19. The Best Years of Our Lives (1947)

Title: The Best Years of Our Lives

Release Date: 21 November, 1946

Oscar Ceremony: 13 March, 1947

Director: William Wyler

Starring: Fredric March, Dana Andrews, Myrna Loy & Teresa Wright

Hey hey, it’s time for another war movie! I’m at my 19th Best Picture winner and so far, about 1/3 of the movies have been about war. The Best Years of Our Lives was directed by William Wyler, the same man who directed Mrs. Miniver. However, instead of focusing on British civilian struggles during WW2, this time Wyler chose to explore the lives of American soldiers after returning from WW2.


Honestly, the movie starts off really promising. Three men from three different backgrounds meet on a flight home from war. You can see them pictured above from left to right: sailor Homer Parrish, Air Force Captain Fred Derry, and army Sergeant Al Stephenson. Parrish lost both his arms during war and awaits to return home to his fiance and high school sweetheart, Derry got married right before the war and used to work as a “soda jerk”(someone who makes and sells soft drinks in a shop), and Stephenson is a wealthy banker with a wife, a teenage son, and a grown-up daughter. After a few cool aerial and car shots of their hometown of Boone City, a typical American town in the 40s, we get to see each man go home and face their loved ones. However, we quickly realize that readjusting to normal life is not as easy as we assume. Whether it’s a family getting used to having someone back (and potentially changed) after so long, or a man realizing that things are not exactly the way he left them, it’s definitely a challenge.

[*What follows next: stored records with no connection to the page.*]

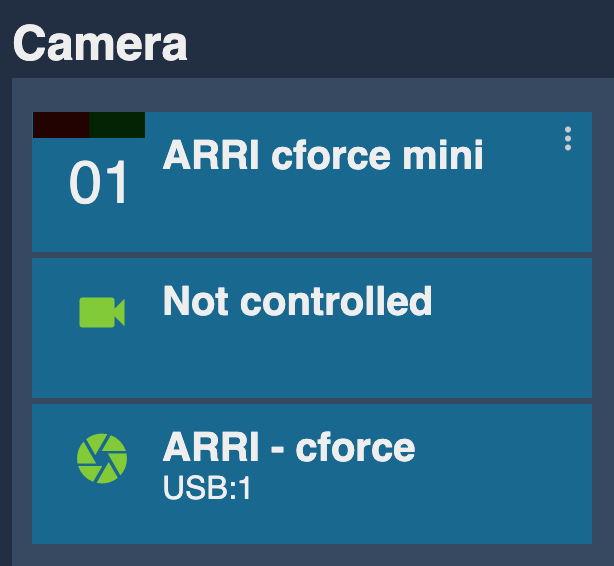Click the dark red tally indicator
The image size is (614, 566).
(x=61, y=125)
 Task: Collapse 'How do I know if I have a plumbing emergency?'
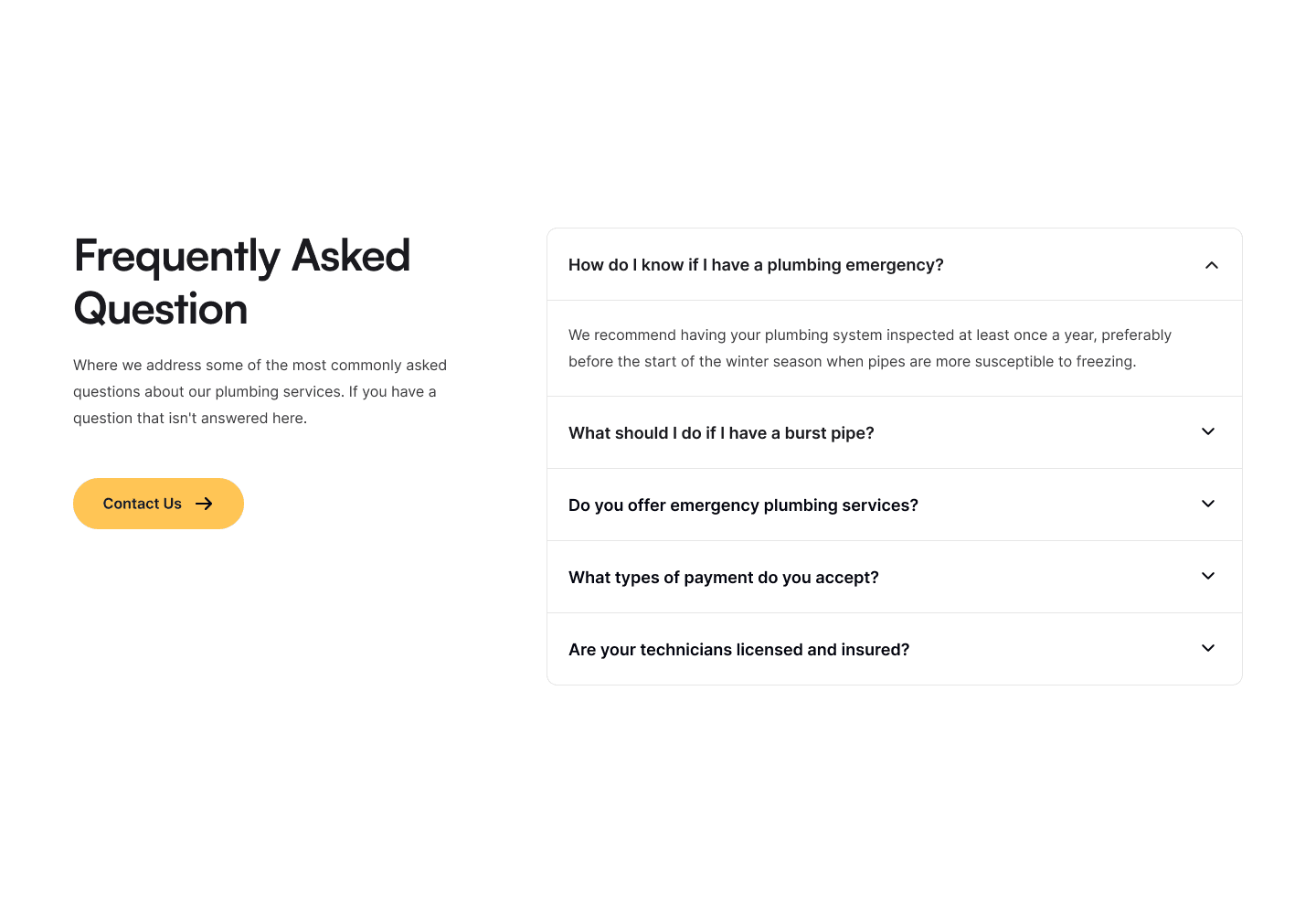tap(756, 265)
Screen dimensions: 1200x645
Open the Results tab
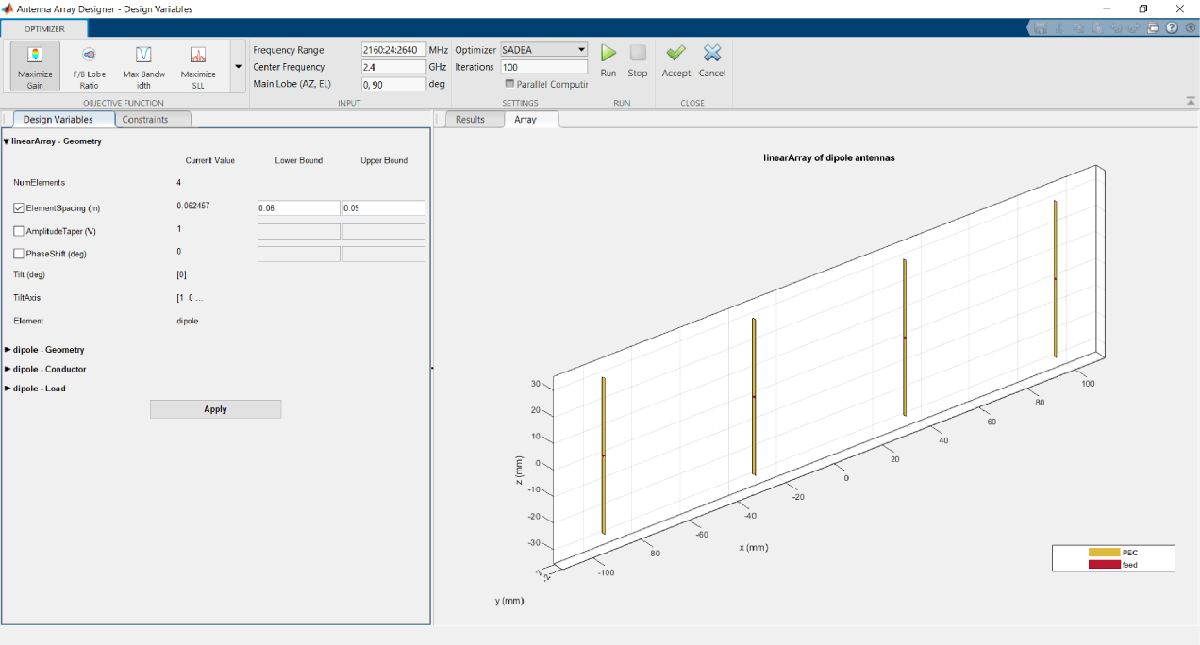(x=470, y=120)
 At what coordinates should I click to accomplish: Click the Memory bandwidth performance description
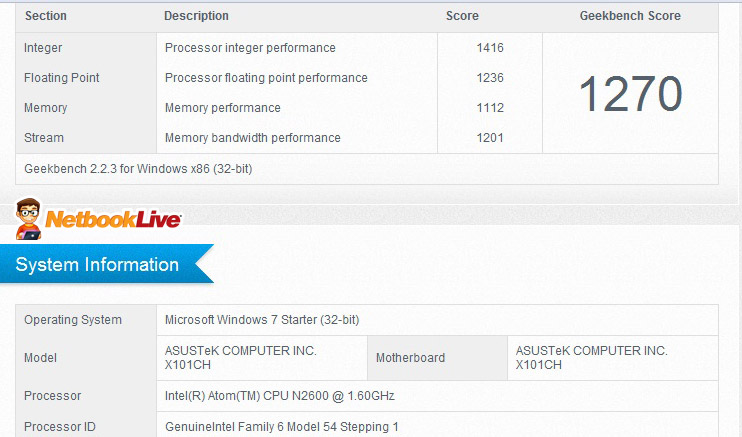pos(253,138)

In a time where most people were overjoyed and thought the worst was over, it was important to remind everyone that some men might not be okay. When you go through something as traumatizing as war, you can’t just leave all your memories and experiences behind in the blink of an eye. Healing, if even possible, takes time, effort and patience. We must keep in mind that the troubles of war do not necessarily end on the battlefield.

The Best Years of Our Lives feels like an attempt to make an iconic epic like Gone With the Wind and while the whole concept of examining post-war struggles in soldiers is indeed worthy, the film turns into somewhat of a melodrama. The love story it chooses to put at its center is nowhere near as complex and interesting as Scarlett and Rhett’s. Moreover, it takes away from the real issues and makes the movie way longer than it needs to be.

The thing is, I feel like things could have been much worse. Nowadays, we are a bit more aware of the serious effects of PTSD and how incredibly difficult it can be for people to readjust to a certain life, regardless of what they have been through. After having just seen The Lost Weekend, a film that did not think twice when it came to taking risks to ensure a raw and uncensored portrayal of an issue, The Best Years of Our Lives seems to deliver its point through rose coloured glasses. Sure, we feel Homer’s discomfort when his family tiptoes around his prosthetics and treats him like a different man. Sure, we feel Fred’s disillusionment with his shallow wife and intense emotions for Al’s daughter, as well as his difficulty finding a decent paying job. Sure, we feel Al’s regret when he realizes how much his children have grown and how restricted he is in his banking job. But in the end, these men’s stories are happy ones.


The Best Years of Our Lives is definitely not bad. A tad overrated yes, but not bad. It’s nice to see the aftermath of war for once, as opposed to the actual war itself. It’s also nice to know that many people could probably relate to this movie, and still will for years to come.